• Extract:
The revision also protects employers who take adverse action based on a good-faith belief that an employee was impaired or using drugs during work hours.

Understand How Drug is Used

Medical marijuana has been legal in California for 21 years. As a result, employers in the state have more experience working with employees who use it legally, says John Malanca, co-founder of United Patients Group in Greenbrae, CA. His organization supports education on medical marijuana use.

Employers should first understand how marijuana is used medically. Malanca explains that it does not always impair judgment or physical activity.

“An employee battling a disease as severe as cancer can use a nonpsychoactive product during the day,” Malanca says. “At night, they can take a THC-dominant product to help fight the disease.”

Employers can also manage the legal use of recreational marijuana in the workplace, just as they do with other substances that impair performance, Malanca says.

“Cannabis and alcohol are both legal for recreational use in this state,” he explains. “I wouldn’t allow anyone to come to work intoxicated or smelling of liquor, and the same rule applies to cannabis.”

Malanca compares cannabis use to opioids and other pharmaceutical drugs. “If an employee passes out from drug use at work, it’s not acceptable just because they have a prescription,” he says. “Employers may assume that legalizing cannabis means people will be under the influence at work, but that does not have to be allowed.”

Consider Forms of Medical Use

Richard Kimball, managing partner of HExL, a consulting company in New York City, says healthcare providers must consider the use of medical marijuana during the workday. If an organization does not enforce a zero-tolerance policy and allows legal medical marijuana use, it must establish clear guidelines for its use on the premises.

Most employees can avoid using marijuana at work. However, some may need to take it during the day, just as others take prescribed medications at different times.

The same issue arises when patients require marijuana while admitted.

“In that case, you must consider what is practical and safe in the workplace,” Kimball says. “Smoking marijuana in a hospital setting makes no sense. Vaporizing is questionable, and even edibles may not be appropriate.”

Kimball expects acceptance of medical and recreational marijuana to continue growing. He advises healthcare risk managers to prepare for these challenges, even if they are not yet immediate concerns.

One potential legal issue involves the Americans with Disabilities Act (ADA), which broadly defines disabilities, says Amanda Wingfield Goldman, JD, an attorney at Coats Rose in New Orleans.

“If you take medication to manage a health issue, many could argue that it qualifies as treatment for a disability,” she says.

“It is not unrealistic to expect an employee to file an ADA lawsuit against an employer for interfering with disability-related treatment and failing to provide accommodations.”

• Source material:
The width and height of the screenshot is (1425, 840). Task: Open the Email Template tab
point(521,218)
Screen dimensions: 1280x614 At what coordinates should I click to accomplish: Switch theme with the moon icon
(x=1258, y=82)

• What you have to do: Reproduce the medical marijuana article above word for word, everything from "Malanca compares cannabis" down to "on the premises.".

• Answer:
Malanca compares cannabis use to opioids and other pharmaceutical drugs. “If an employee passes out from drug use at work, it’s not acceptable just because they have a prescription,” he says. “Employers may assume that legalizing cannabis means people will be under the influence at work, but that does not have to be allowed.”

Consider Forms of Medical Use

Richard Kimball, managing partner of HExL, a consulting company in New York City, says healthcare providers must consider the use of medical marijuana during the workday. If an organization does not enforce a zero-tolerance policy and allows legal medical marijuana use, it must establish clear guidelines for its use on the premises.